The planet soaked up infrared light at several wavelengths in a pattern expected of water molecules, as detailed online today in Nature. "This is the first convincing detection of water in the atmosphere of a planet outside our own solar system," says Heather Knutson, an astronomy graduate student at the Harvard-Smithsonian Center for Astrophysics in Cambridge, Mass., who was not involved in the study.

Researchers expect to find water on many planets outside the solar system, called exoplanets, including Jupiter-size gas giants such as HD 189733 b and HD 209458 b, which orbits a different star. But in February, independent teams of astronomers armed with Spitzer data reported they could not detect water vapor in either planet's infrared glow as it passed behind its star.

To get a different view, astronomer Giovanna Tinetti and her colleagues at the European Space Agency and University College London focused instead on the light grazing the atmosphere of HD 189733 b. Tinetti had predicted that water would absorb more light at the longer wavelength of 5.8 microns (thousandths of a millimeter) than at 3.6 microns, in contrast with other molecules such as methane and ammonia.
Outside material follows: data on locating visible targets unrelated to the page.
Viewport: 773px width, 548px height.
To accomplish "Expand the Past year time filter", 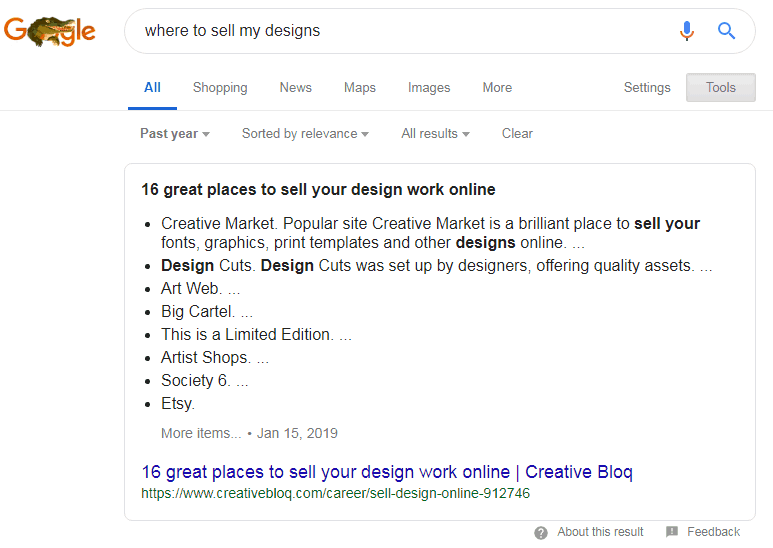I will 175,133.
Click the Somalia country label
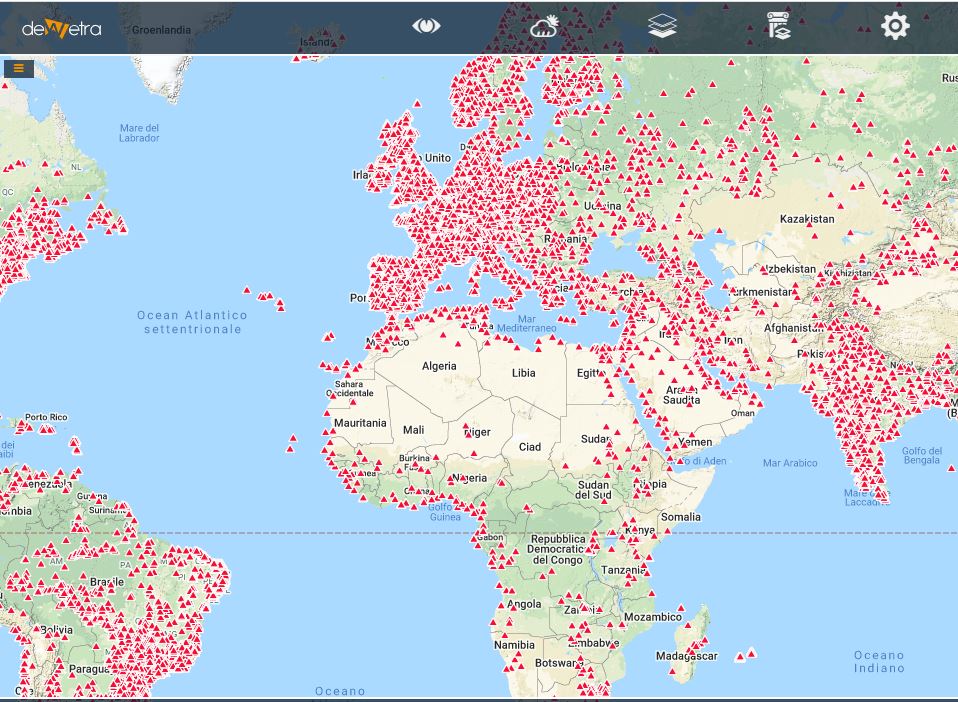 click(681, 517)

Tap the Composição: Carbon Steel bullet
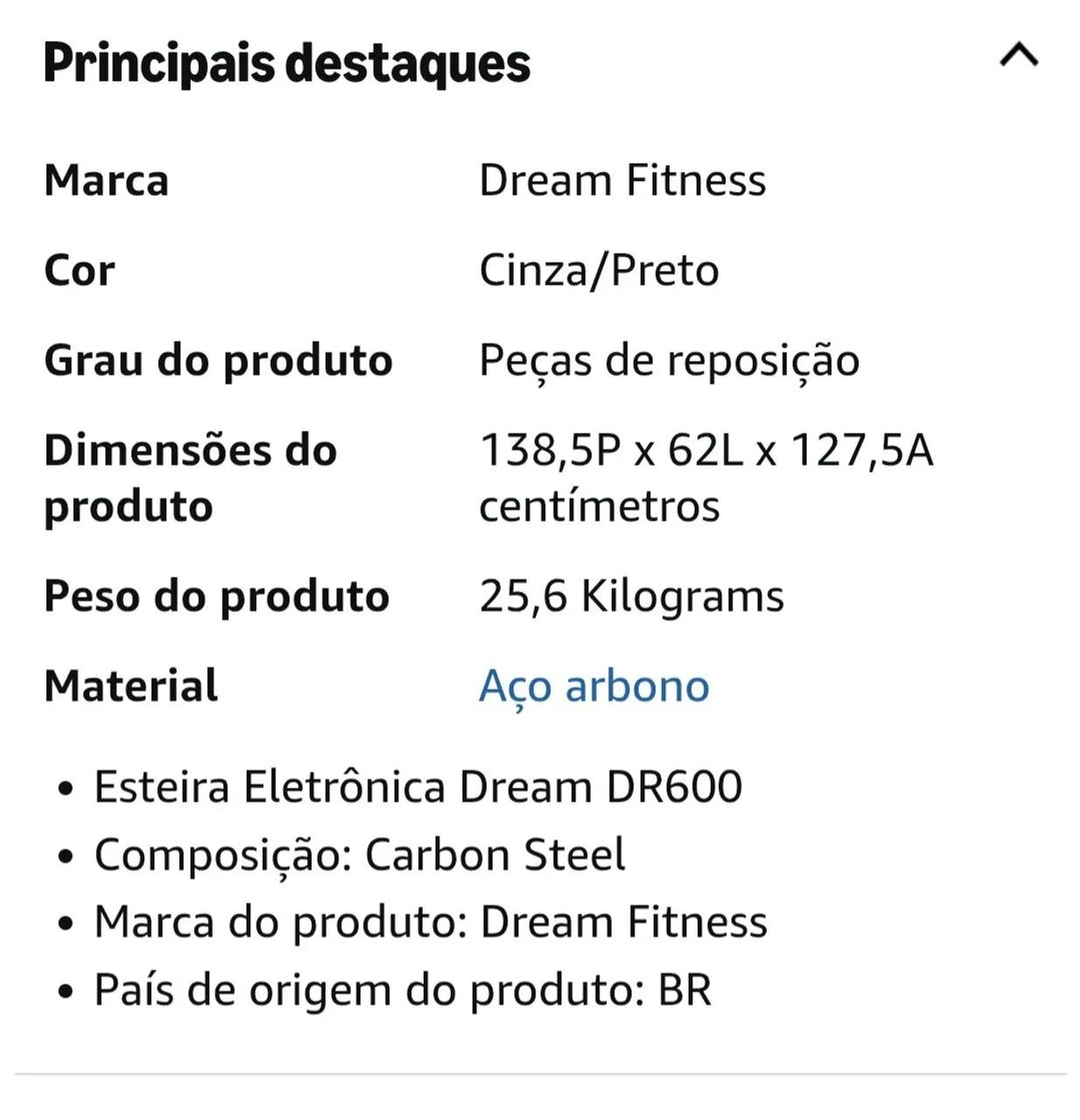(360, 855)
The Spitzer data stacked up according to predictions, Tinetti says—especially when combined with eight-micron measurements reported in May by Knutson's team, which used Spitzer to map HD 189733 b's dayside temperature.

"When I saw that was matching so well with what we already got," she says, "I thought, 'hmm, that's extremely good.'"
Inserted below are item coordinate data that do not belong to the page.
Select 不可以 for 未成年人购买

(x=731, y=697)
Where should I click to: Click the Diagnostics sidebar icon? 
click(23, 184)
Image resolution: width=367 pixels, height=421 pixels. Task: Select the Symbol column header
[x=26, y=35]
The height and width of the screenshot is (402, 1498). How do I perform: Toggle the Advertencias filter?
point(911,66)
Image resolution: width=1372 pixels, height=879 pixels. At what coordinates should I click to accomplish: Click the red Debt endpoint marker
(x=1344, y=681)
Tinetti says the earlier studies could be a product of the planets' bright sides cooking to the same temperature throughout, which makes atmospheric molecules less likely to absorb radiation from below.

Knutson adds that an April report of water vapor in HD 209458 b was iffy, because it relied on a weaker signal from the Hubble Space Telescope, which was not designed to study exoplanets.

Detecting water affirms that models of planet formation are on the right track and bolsters astronomers' confidence that they can tackle such challenging measurements, Tinetti says. "It makes you more optimistic about the possibility of repeating the measurement in the future … with a planet that might be more life-friendly," she adds.